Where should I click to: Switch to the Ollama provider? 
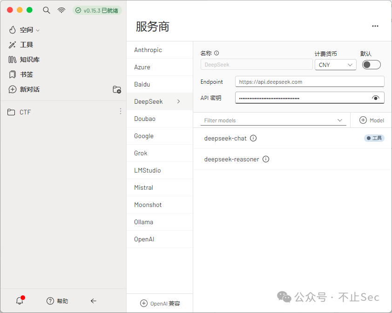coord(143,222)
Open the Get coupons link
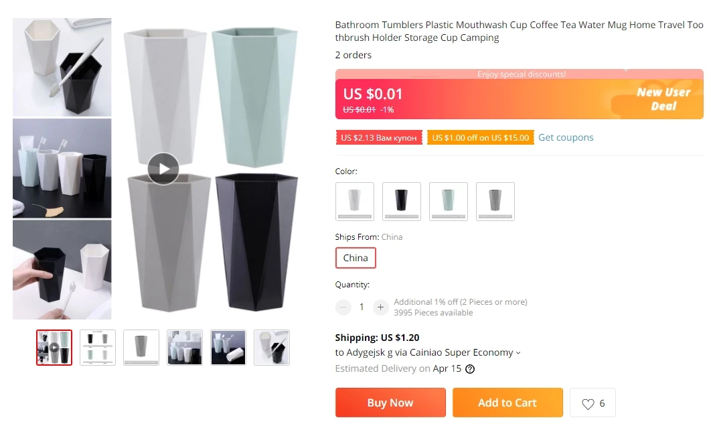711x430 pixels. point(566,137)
...
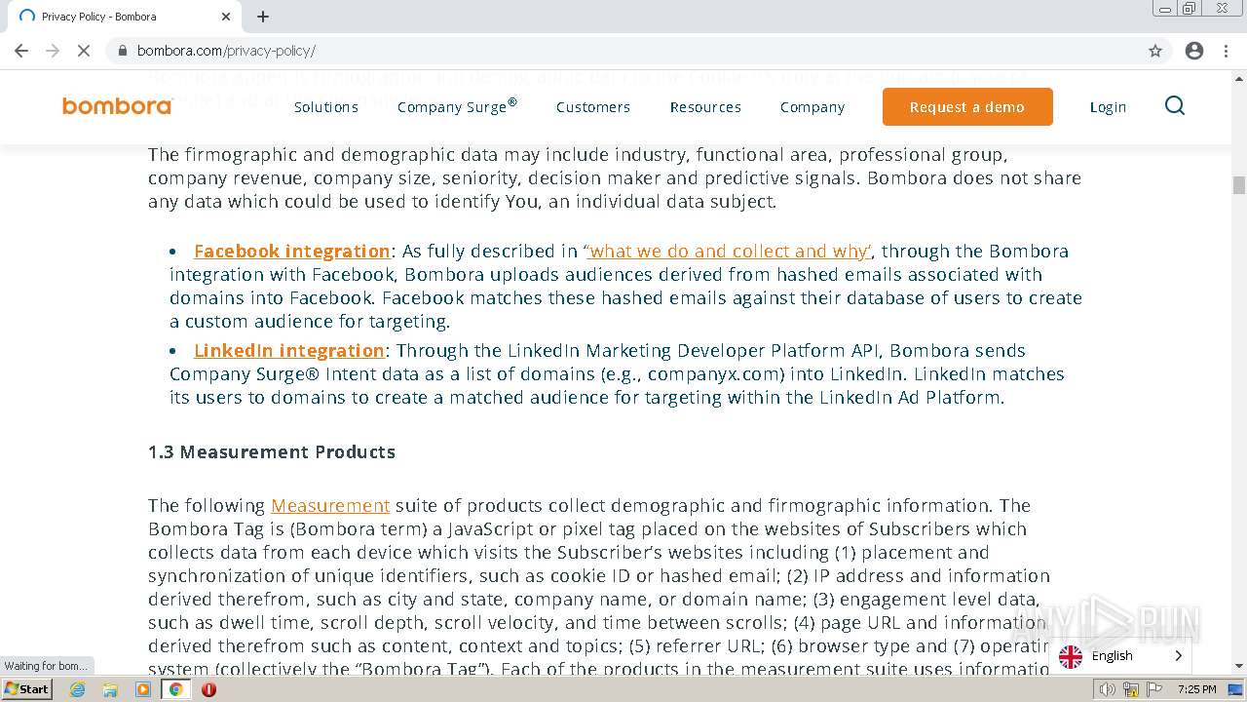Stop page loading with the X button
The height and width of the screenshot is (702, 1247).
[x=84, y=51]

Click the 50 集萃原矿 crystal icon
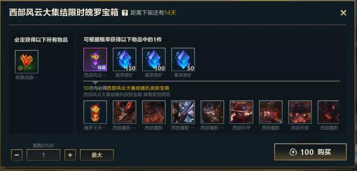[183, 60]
* * *
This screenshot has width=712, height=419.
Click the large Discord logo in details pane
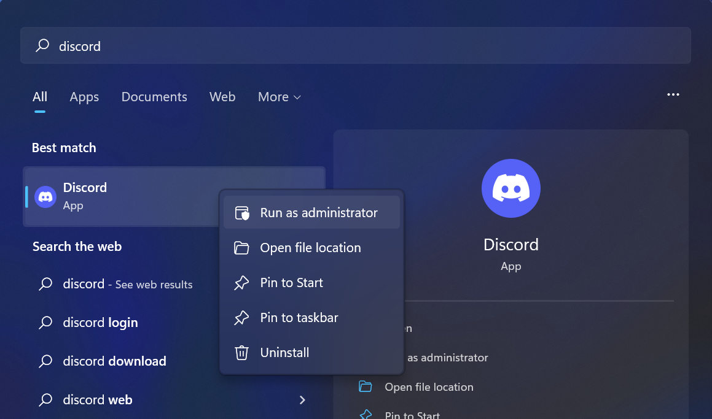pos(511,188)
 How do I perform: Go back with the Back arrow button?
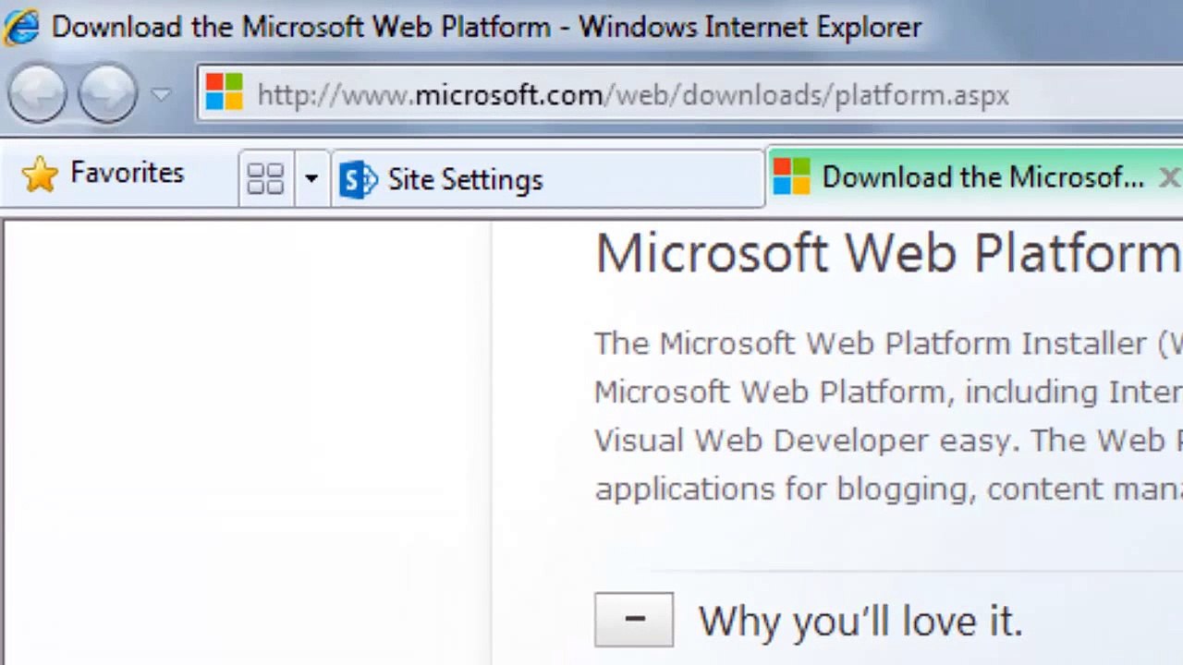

## [WHAT THIS TASK INVOLVES]
The lines above starting at the one that holds "Click the large Discord logo in details pane" and ending at the one that holds "How do I perform: Go" are to be written out exactly, ends included, and no pictures are to be copied.

## [EXERCISE OUTPUT]
Click the large Discord logo in details pane
pos(511,188)
 How do I perform: Go back with the Back arrow button?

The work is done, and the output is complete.